The packing scene is supposed to be clever – the husband is in the car, the wife is in a house somewhere, they’re on cell phones talking to each other, and it turns out they’re a mere thirty feet apart – but plays so much like ordinary life that it is blandly uninteresting. And even claiming it plays like real life is a stretch, as all of the scenes before they hit the water are so poorly acted they feel like some of my early home video productions.

The same uselessness is true for the scenes at the beach hotel where they spend the night before diving, unless you happen to enjoy explicit nudity. They talk like an ordinary couple, they have some romance and she announces she just doesn’t feel like “doing it” tonight, they go to sleep, they get up in the morning. The truth is, we could have gone straight to the couple arriving on the dock, run the opening credits over their getting on the boat, and not be missing any critical information at all.

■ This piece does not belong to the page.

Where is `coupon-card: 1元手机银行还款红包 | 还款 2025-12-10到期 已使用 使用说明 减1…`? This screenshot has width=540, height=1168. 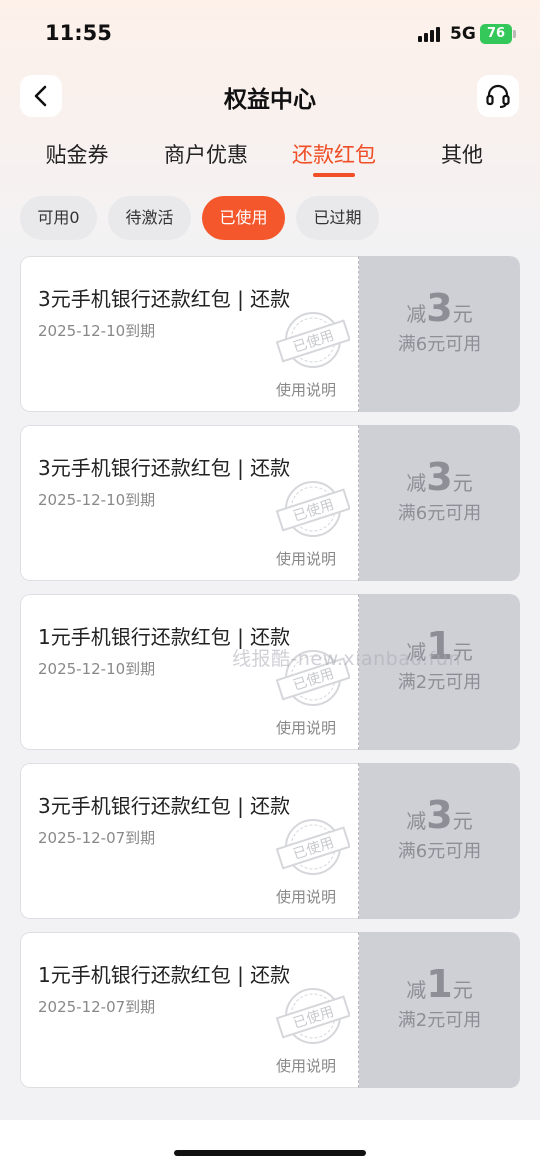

I don’t know the circumstances under which the real couple in the true story got abandoned at sea, but the method used in this film seems sloppy. I cannot believe that a professional scuba diving tour boat company would be so careless in keeping track of the identities of the passengers, especially in our hyper-litigious society where a mistake like that would have lawyers swarming over the managers faster than Democrats flocking to Ohio to demand a recount.

Once the couple hits the water, the acting kicks in a bit, and there is a certain believability to Daniel Travis and Blanchard Ryan, minus the dialogue’s drawbacks and the plot’s one-note crisis. I wouldn’t be surprised if either one of these performers shows up in another production. After all, if Hollywood is willing to keep hiring Keanu Reeves, then Travis and Ryan are shoe-ins.

For me, as a videographer, the worst part about the film is the image itself. It is painfully obvious that the production was shot on a video camera. A good video camera, yes, but still a video camera. There is a distinct blur that is only achieved by shooting at 30 frames per second on video and transferring to film at 24 frames per second. This is bad enough to view in theaters, but when the 24 FPS image is sent back to DVD at 30 FPS with a 3/2 pull-down, there is no hope left for any kind of quality image. (Even if those technical terms meant nothing to you, you can see the difference by watching any movie shot on film and sent to video, and compare the look with Open Water.) At least projects like Time Code and The Blair Witch Project had the courtesy to send their original video edits straight to video instead of using the film print as an intermediate.

On top of this, many shots in the film look as though the cinematographer had the video camera’s aperture set to Automatic. You know Uncle Joe’s home videos, where he walks out of the house, and as he does so, the back yard is horridly bright and white until the camera quickly re-adjusts and fades to a more natural level? Unbelievably – for people who knew enough to make this production at all – shots in Open Water do the same very unprofessional thing, making it feel like a cheap home video rather than a note-worthy artistic endeavor.

Do I have anything good to say? Yes, actually, two things. Specifically, there is one very admirable shot that captures the essence of Hitchcock’s belief that “Less Seen is More Frightening.” Toward the end, the camera is at water’s level, with waves lapping at the lens, and for a mere fraction of a second, we get a glimpse underwater at the teeming mass of sharks. It goes by so fast, but it is just enough to be absolutely terrifying. (The effect is deflated when we get a longer shot a few seconds later, but by itself the first shot is suspenseful cinematography at its best.)

And generally speaking, I appreciate the effort. Here we have a man taking available pro-sumer technology and fashioning a finished product. Chris Kentis took a boat, a couple cast members, and some crew, and spent several weekends hammering out the production – no easy task. Kentis is living his dream (I assume), and I always reserve a certain amount of applause for fellow novice film makers like myself who actually venture out and get something done. It’s unfortunate that his premiere opus is so hollow and inconsequential on an artistic level; but everyone starts somewhere, and Open Water undoubtedly provided Kentis with experiences that he will improve upon.